== Goals ==
A – From the Nate Boyer biography, transcribe the passage starting at "Nate Boyer (born" and ending at "agent in 2015.".
B – According to the Nate Boyer biography, are these statements true? Answer yes or no for each, and quote the words that decide it. (i) Boyer attended Valley Christian School before Amador Valley High School. (ii) In 2004, Boyer built camps for refugees in Sudan. (iii) The Seattle Seahawks drafted Boyer.
C – Using the Nate Boyer biography, explain in one to three sentences why Boyer moved to Hollywood after finishing high school.

== Source excerpt ==
####################

Nate Boyer (born January 9, 1981) is a United States Army Green Beret, football player and actor. After serving six years and multiple tours for the Army in both Iraq and Afghanistan, Boyer played college football as a walk-on at the University of Texas despite never having played a down of organized football in his life. He was signed by the Seattle Seahawks as an undrafted free agent in 2015.

Early life
Boyer grew up in El Cerrito, California, and attended Amador Valley High School before transferring to Valley Christian School.  His father is a veterinarian and his mother is an environmental engineer. After graduating high school, Boyer briefly worked as a deck hand on a sport fishing boat in San Diego. He also trained to become a firefighter before quitting. After high school graduation in 1999, Boyer moved to Hollywood to pursue an acting career. In 2004, he became a relief worker in Sudan, building camps for refugees of the War in Darfur. After a short tenure there, he enlisted in the United States Army, training at Fort Benning, and later was accepted into the Green Berets. After multiple tours in both Iraq and Afghanistan, Boyer earned an honorable discharge after six years of service.

College career
Despite never playing a down of organized football in his life, Boyer played for the University of Texas as a walk-on. He was a redshirt for his freshman year in 2010, while playing once in 2011 against Texas Tech as a member of the kickoff team. The following year, he became the team's starting long snapper, and played 38 consecutive games for the Longhorns. From 2012–2014, he was a first-team Academic All-Big 12 Conference member, while also being named an Academic All-American in 2012. He was also named the 2012–13 Big 12 Sportsperson of the Year, the third Longhorn to be honored, and was the inaugural winner of the Armed Forces Merit Award. From 2013–14, he was a semifinalist for the William V. Campbell Trophy. In 2015, he was named to the NFF Hampshire Honor Society, which recognizes athletes with a cumulative grade point average of at least 3.2 during their college careers.

Boyer graduated in May 2013 with a physical culture and sports degree.

####################

== Supplied data ==
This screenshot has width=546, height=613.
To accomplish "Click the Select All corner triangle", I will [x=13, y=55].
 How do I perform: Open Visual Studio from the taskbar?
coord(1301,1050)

####################

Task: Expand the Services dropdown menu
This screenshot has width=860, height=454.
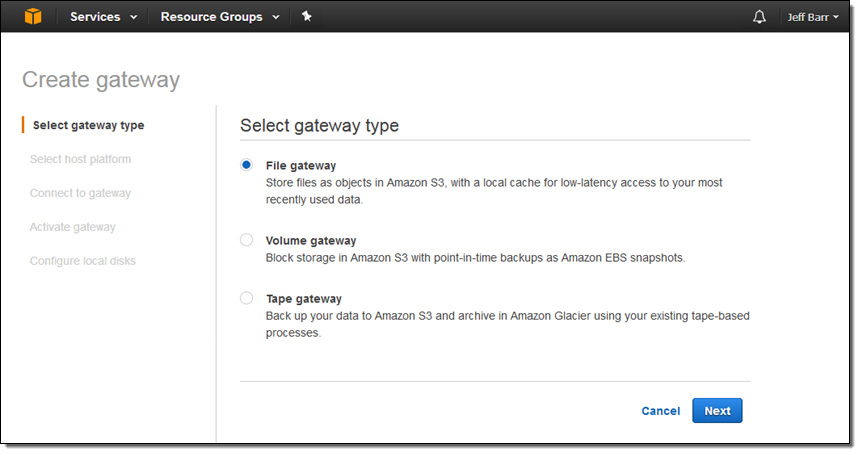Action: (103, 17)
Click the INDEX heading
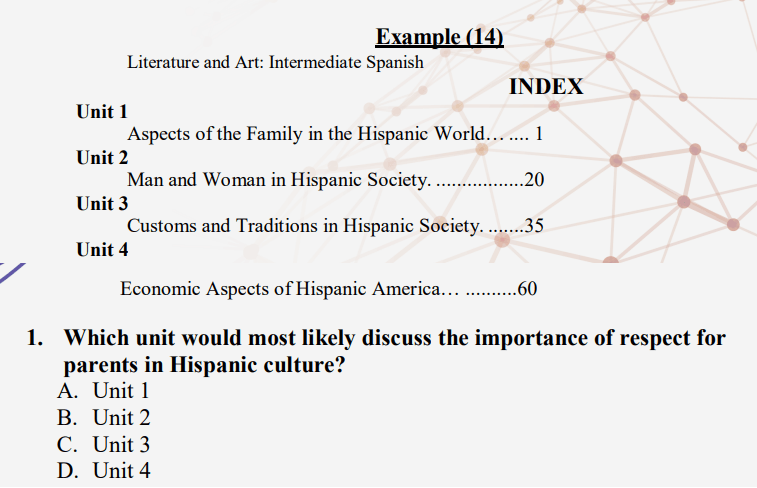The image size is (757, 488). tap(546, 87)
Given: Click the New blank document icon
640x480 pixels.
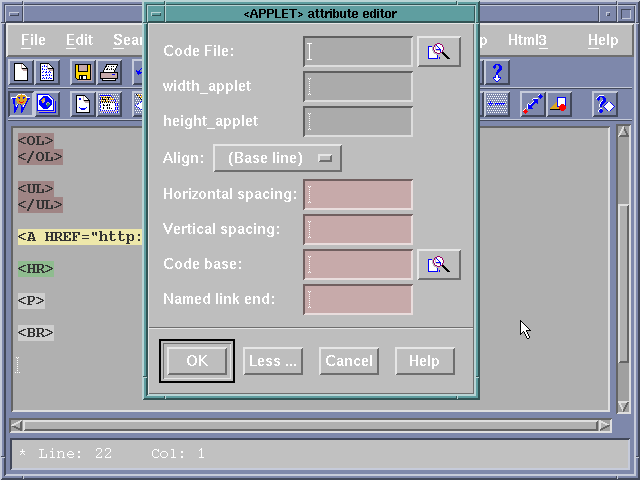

####################

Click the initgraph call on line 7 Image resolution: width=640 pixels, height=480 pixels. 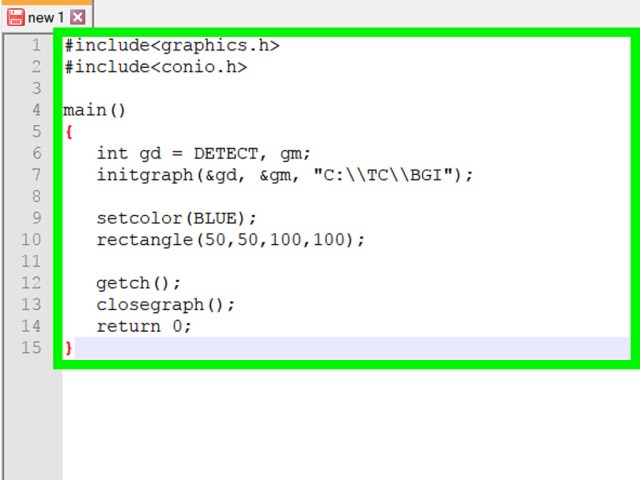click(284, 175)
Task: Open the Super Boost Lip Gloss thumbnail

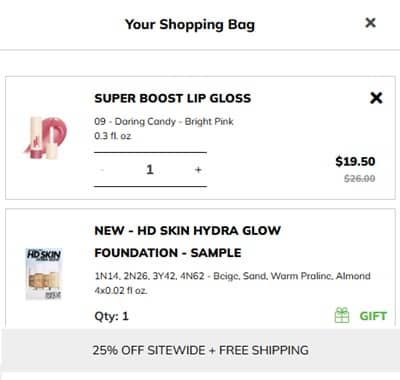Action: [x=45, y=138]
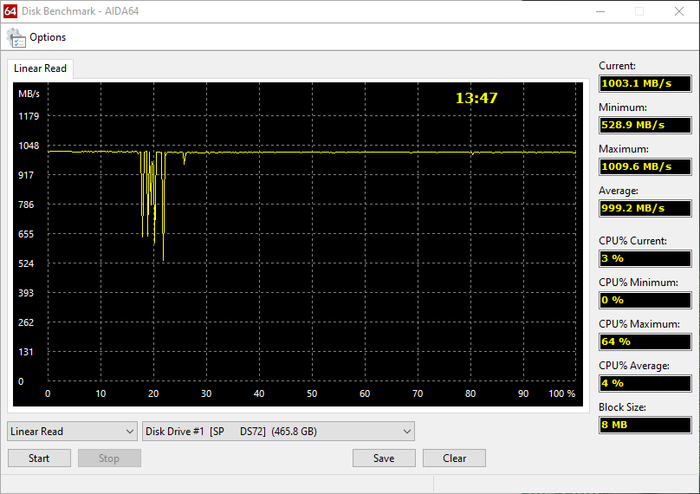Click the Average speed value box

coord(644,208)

####################

== Answers to the exercise ==
A –
Nate Boyer (born January 9, 1981) is a United States Army Green Beret, football player and actor. After serving six years and multiple tours for the Army in both Iraq and Afghanistan, Boyer played college football as a walk-on at the University of Texas despite never having played a down of organized football in his life. He was signed by the Seattle Seahawks as an undrafted free agent in 2015.

B –
(i) No: "attended Amador Valley High School before transferring to Valley Christian School."
(ii) Yes: "In 2004, he became a relief worker in Sudan, building camps for refugees of the War in Darfur."
(iii) No: "He was signed by the Seattle Seahawks as an undrafted free agent in 2015."

C – Boyer moved to Hollywood after his 1999 high school graduation to pursue an acting career.